● **DIRECTIONS**:
1 > Answer these questions using the passage on Evangelicals and capitalism:
(a) Which book by Max Weber does it name?
(b) By what decade were business lobbies and executives promoting Evangelical narratives and leaders?
(c) How does it say "usury" should be interpreted instead?
2 > In the passage on Evangelicals and capitalism, shorten the paragraph that begins "American business both promoted" while keeping its main facts.
3 > In the passage on Evangelicals and capitalism, copy everything from "(5) Capitalism. Confidence" down to "unaccommodating Biblical passages." word for word.

These final two elements of the lens through which those White Evangelicals who continue to support Donald Trump see politics help us understand why they do.
(5) Capitalism. Confidence that the American economic system is divinely sanctioned.
Viewing the Bible and Christianity through the lens of Capitalism isn’t new. In The Protestant Ethic and the Spirit of Capitalism, Max Weber argued that “the Protestant work ethic” that developed after the Reformation was a force behind the rise of Capitalism.
Prosperity evidenced religious piety. The poor brought their misfortunes on themselves; the fact that people are rich proves God has blessed the wealthy.
American business both promoted and benefited from the rise of Evangelicals. By the 1950s, business lobbies and executives were promoting Evangelical narratives and leaders to counter the regulations of the New Deal and anti-capitalist “Godless Communism.”
American Capitalism became fully a part of the lens of these Evangelicals. This meant ignoring or interpreting unaccommodating Biblical passages.
Jesus’ call in Matthew 19:21 to give all that you have to the poor and follow him couldn’t mean that literally and was not meant for me. He couldn’t really mean what the Gospels tell us he said with “it’s easier for a camel to go through the eye of a needle than for someone who is rich to enter the kingdom of God.”
The Hebrew prophets’ condemnations of loaning money with interest couldn’t apply to America. “Usury” should be interpreted instead as not demanding too much interest.

● **INFORMATION SHOWN**:

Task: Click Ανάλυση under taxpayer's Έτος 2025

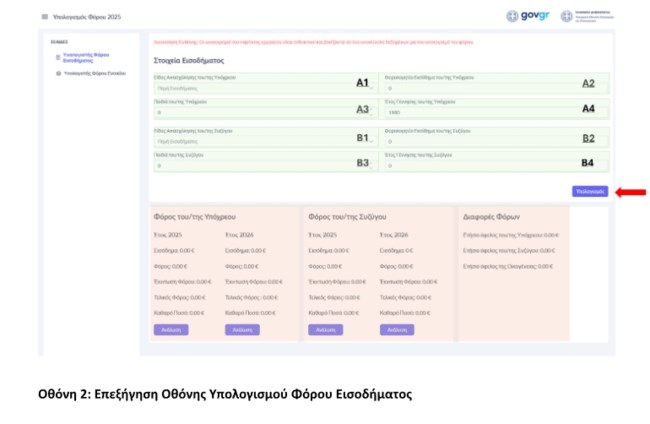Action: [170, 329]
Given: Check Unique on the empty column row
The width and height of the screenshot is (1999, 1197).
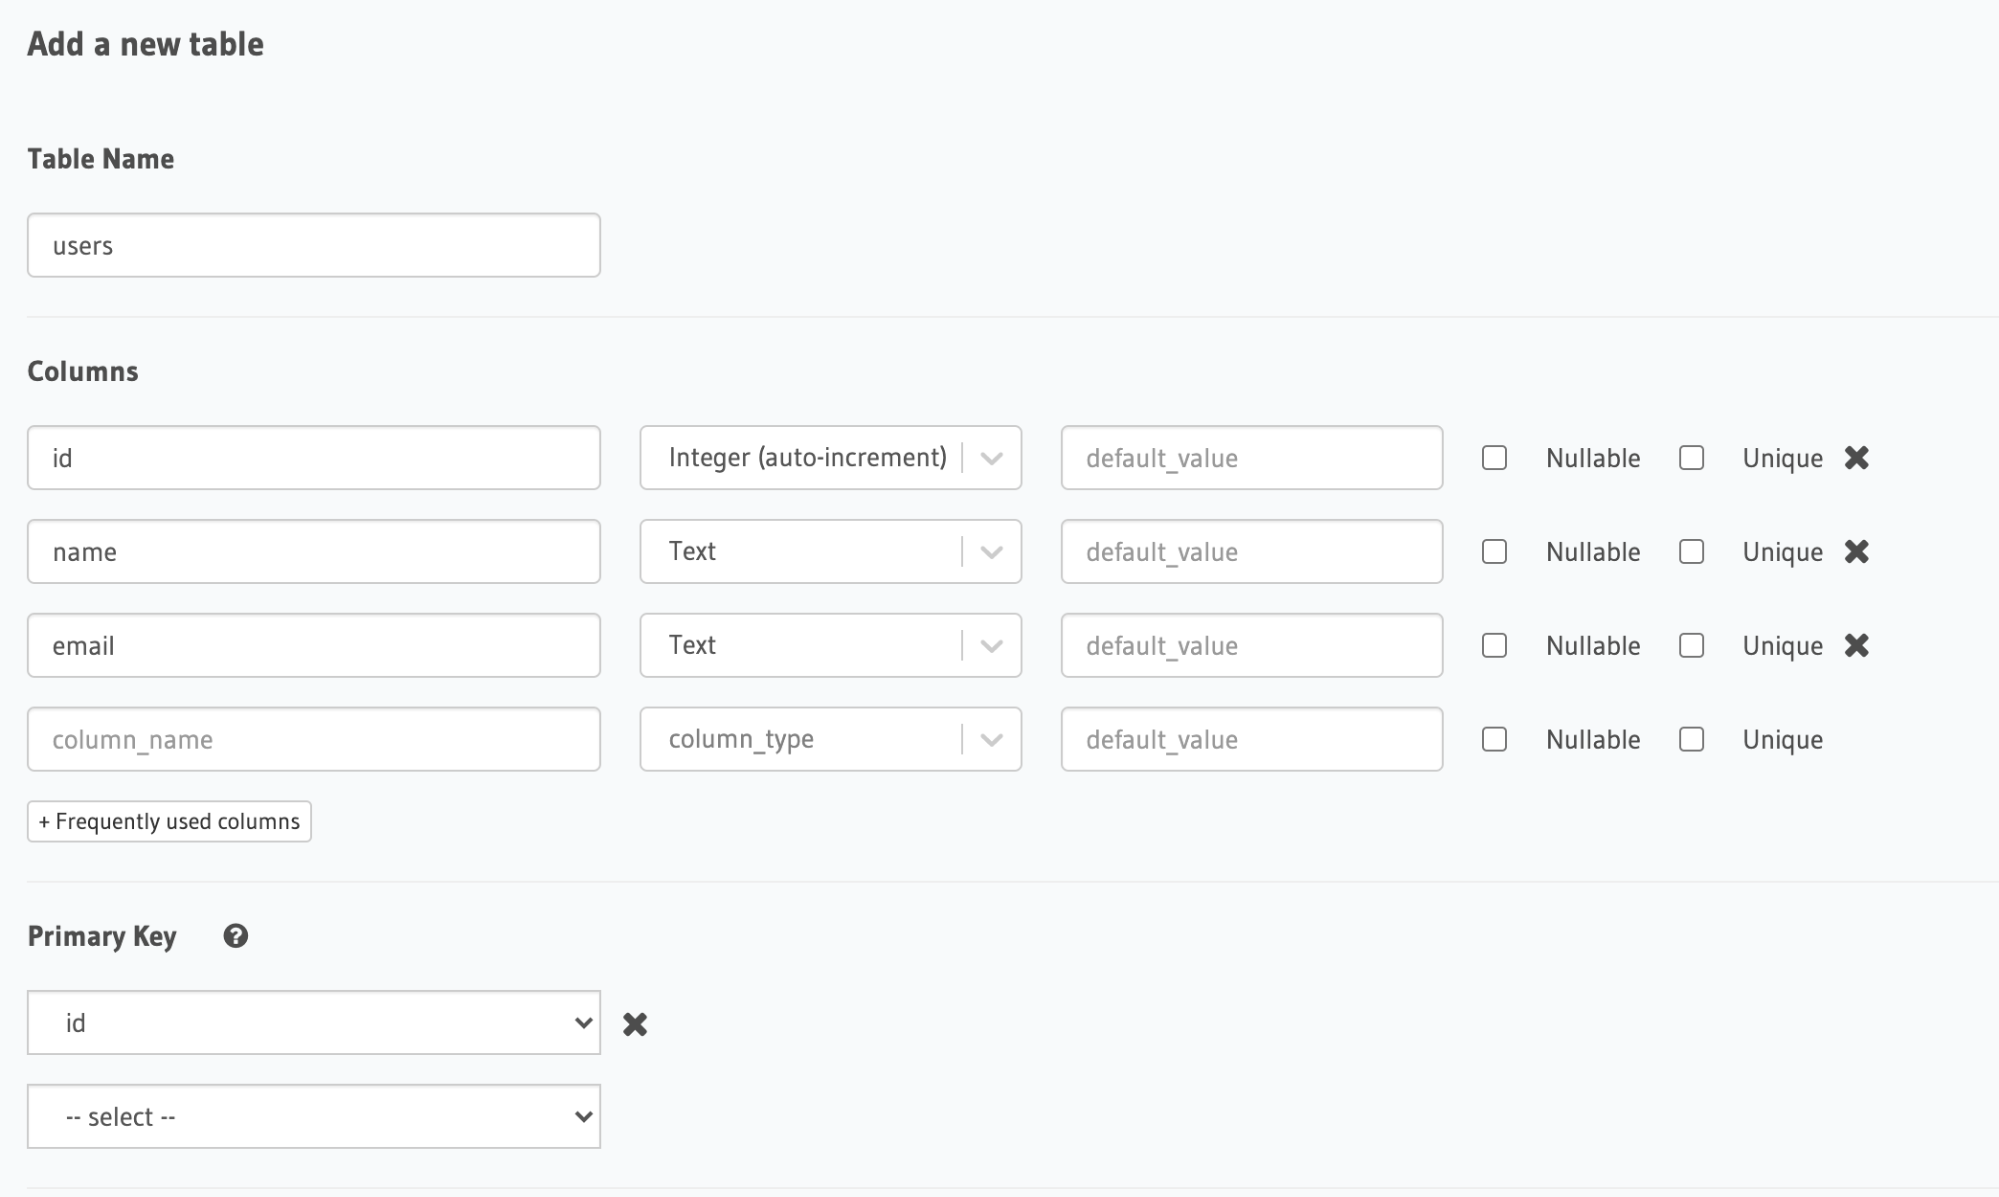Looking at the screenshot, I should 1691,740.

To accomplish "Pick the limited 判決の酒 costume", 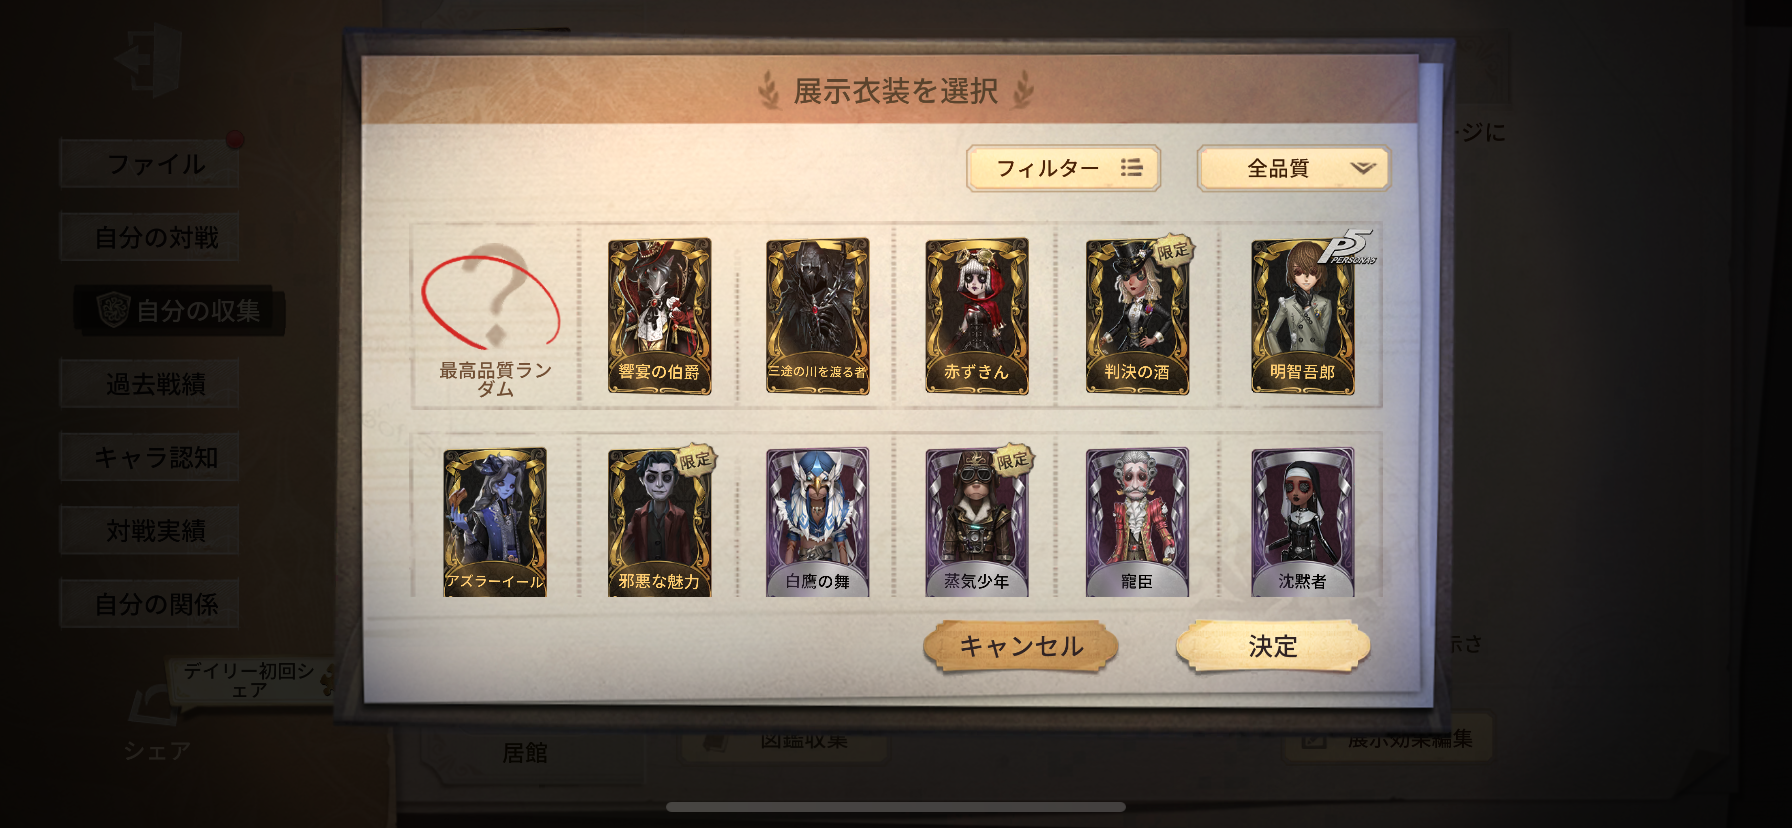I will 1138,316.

● **ANSWERS PER TASK**:
1 >
(a) The Protestant Ethic and the Spirit of Capitalism
(b) The 1950s
(c) As not demanding too much interest

2 > American business promoted and benefited from the rise of Evangelicals. By the 1950s, business lobbies and executives were backing Evangelical narratives and leaders to oppose New Deal regulations and "Godless Communism."

3 >
(5) Capitalism. Confidence that the American economic system is divinely sanctioned.
Viewing the Bible and Christianity through the lens of Capitalism isn’t new. In The Protestant Ethic and the Spirit of Capitalism, Max Weber argued that “the Protestant work ethic” that developed after the Reformation was a force behind the rise of Capitalism.
Prosperity evidenced religious piety. The poor brought their misfortunes on themselves; the fact that people are rich proves God has blessed the wealthy.
American business both promoted and benefited from the rise of Evangelicals. By the 1950s, business lobbies and executives were promoting Evangelical narratives and leaders to counter the regulations of the New Deal and anti-capitalist “Godless Communism.”
American Capitalism became fully a part of the lens of these Evangelicals. This meant ignoring or interpreting unaccommodating Biblical passages.